Metadata-Version: 1.0
Name: findsame
Version: 0.1.0
Summary: Find duplicate files and directories using hashes and a Merkle tree
Home-page: https://github.com/elcorto/findsame
Author: Steve Schmerler
Author-email: git@elcorto.com
License: BSD 3-Clause
Description: About
        =====
        Find duplicate files and directories.
        
        As other tools we use file hashes but additionally, we report duplicate
        directories as well, using a Merkle tree for directory hash calculation.
        
        To increase performance, we use parallel hash calculation and optional limits
        on to-be-hashed data.
        
        Install
        =======
        From pypi:
        
        .. code-block:: shell
        
            $ pip3 install findsame
        
        Dev install of this repo:
        
        .. code-block:: shell
        
            $ git clone ...
            $ cd findsame
            $ pip3 install -e .
        
        The core part (package ``findsame`` and the CLI ``bin/findsame``) have no
        external dependencies. If you want to run the benchmarks (see "Benchmarks"
        below), install some dependencies:
        
        .. code-block:: shell
        
            $ pip3 install -r requirements_benchmark.txt
        
        Usage
        =====
        
        ::
        
            usage: findsame [-h] [-b BLOCKSIZE] [-l LIMIT] [-L AUTO_LIMIT_MIN] [-p NPROCS]
                            [-t NTHREADS] [-o OUTMODE] [-v]

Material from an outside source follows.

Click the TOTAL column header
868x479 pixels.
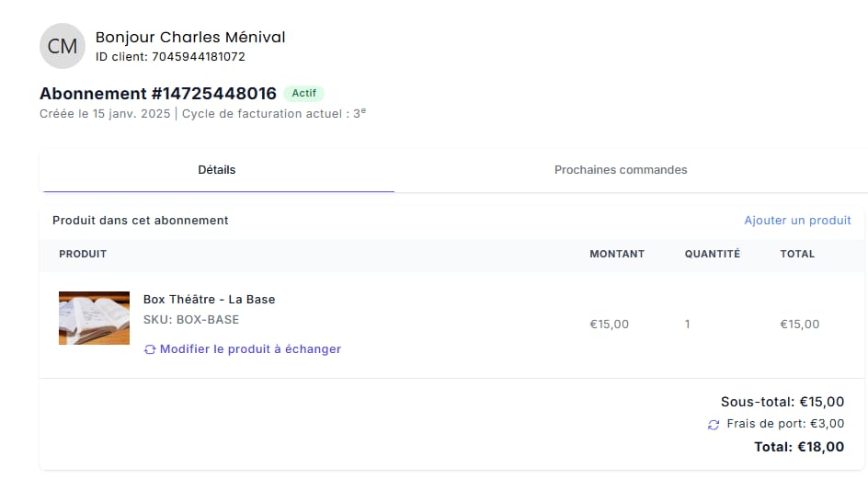tap(797, 254)
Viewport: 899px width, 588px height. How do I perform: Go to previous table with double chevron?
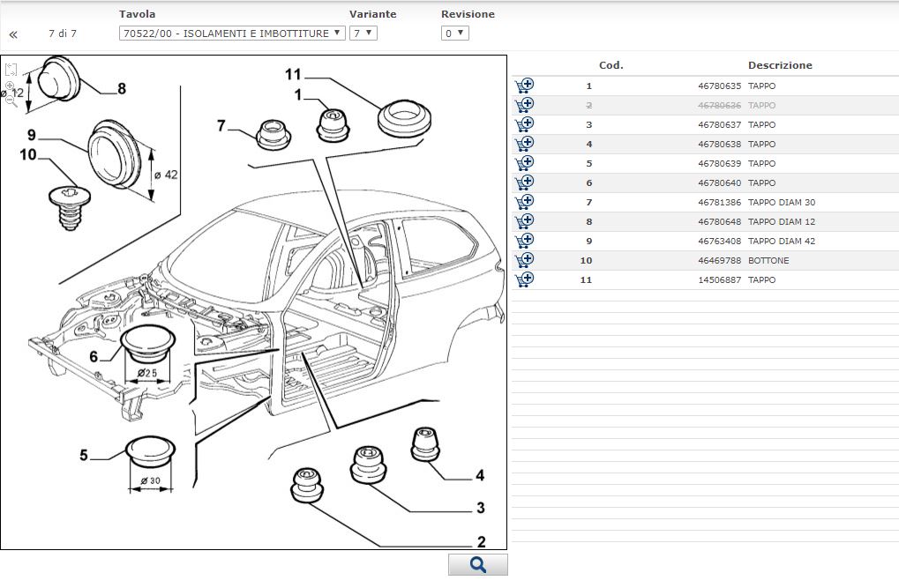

                            file/dir [file/dir ...]
        
            Find same files and dirs based on file hashes.
        
            positional arguments:
              file/dir              files and/or dirs to compare
        
            optional arguments:
              -h, --help            show this help message and exit
              -b BLOCKSIZE, --blocksize BLOCKSIZE
                                    blocksize in hash calculation, use units K,M,G as in
                                    100M, 218K or just 1024 (bytes) [default: 256.0K]
              -l LIMIT, --limit LIMIT
                                    read limit (bytes or 'auto'), if bytes then same units
                                    as for BLOCKSIZE apply, calculate hash only over the
                                    first LIMIT bytes, makes things go faster for may
                                    large files, try 500K [default: None], use 'auto' to
                                    try to determine the smallest value necessary
                                    automatically
              -L AUTO_LIMIT_MIN, --auto-limit-min AUTO_LIMIT_MIN
                                    start value for auto LIMIT calculation when --limit
                                    auto is used [default: 8.0K]
              -p NPROCS, --nprocs NPROCS
                                    number of parallel processes [default: 1]
              -t NTHREADS, --nthreads NTHREADS
                                    threads per process [default: 4]
              -o OUTMODE, --outmode OUTMODE
                                    1: json, 2: json with hashes [default: 1]
              -v, --verbose         enable verbose/debugging output
        
        The output format is json, either with or without hashes (see ``--outmode``).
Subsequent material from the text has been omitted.